--- begin EXTRACT TO READ ---

The ousting of the one-term Coalition government in Victoria demonstrates big change. Political commentator Laurie Oakes declared that the political mould is broken. The electorate, he said, is no longer automatically prepared to give a one-term government a second go.

Further, the two major political forces, Labor and the Coalition, can only rely on a solid vote each of about 30 per cent. Forty per cent of the electorate has become hard-core swinging voters. These are people with short political memories, highly attuned ‘bull manure' detectors and quick to change their vote. 

Unfortunately for Abbott, his major successes so far -- stopping the boats and removing the carbon and mining taxes -- are almost forgotten.

Politics now suffers from the same challenge facing businesses. The consumer (and voter) pass judgment on what happens ‘today', not what you did yesterday. Small failures are not tolerated if not quickly fixed.

If Abbott is to win the next election, he must do what he has done in the past: hold the 30 per cent of solid Coalition supporters and seduce the 40 per cent middle ground. His current trouble is that he is losing on both counts.

--- end EXTRACT TO READ ---
--- begin SUPPLIED DATA ---

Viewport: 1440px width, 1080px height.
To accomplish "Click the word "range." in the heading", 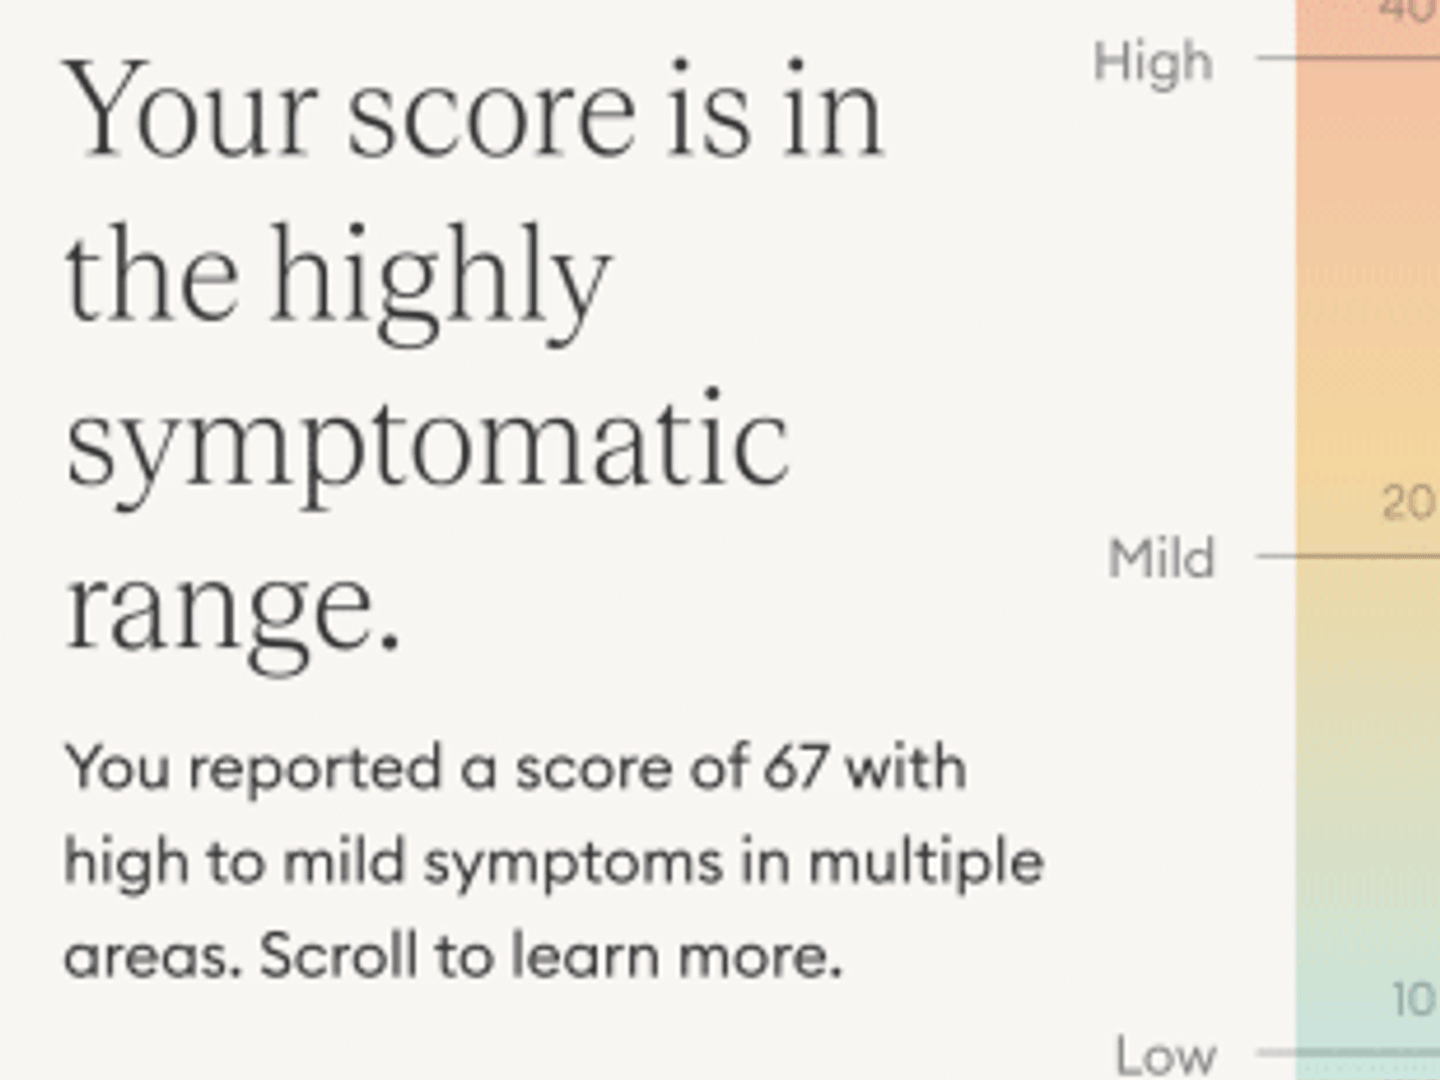I will (x=232, y=610).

--- end SUPPLIED DATA ---

— ACTIONS TO TAKE —
(A) Give again the part of the piece on Abbott and the Victorian election that opens with the words containing "The ousting of" and closes with "a second go.", substituting "template" for "mould".
(B) Extend the piece on Abbott and the Victorian election past its final sentence.

— OUTPUTS —
(A)
The ousting of the one-term Coalition government in Victoria demonstrates big change. Political commentator Laurie Oakes declared that the political template is broken. The electorate, he said, is no longer automatically prepared to give a one-term government a second go.

(B)
Here's one example: Abbott's failure to uphold free speech and repeal the race-hate laws diminished the core of his conservative support base. The most high-profile ‘victim' of those laws, media commentator Andrew Bolt, struggles to maintain enthusiasm for the Abbott government.

But what's as damaging is the lack of consistent messaging from the government, born from policy inconsistency.

Take these examples.

Abbott declared an end to corporate welfare. He took away taxpayer subsidies from the car manufacturers who are now closing down. What traditionally would have been a political negative -- the loss of manufacturing jobs -- became a political positive. People were sick of being ripped off by manufacturers on corporate welfare.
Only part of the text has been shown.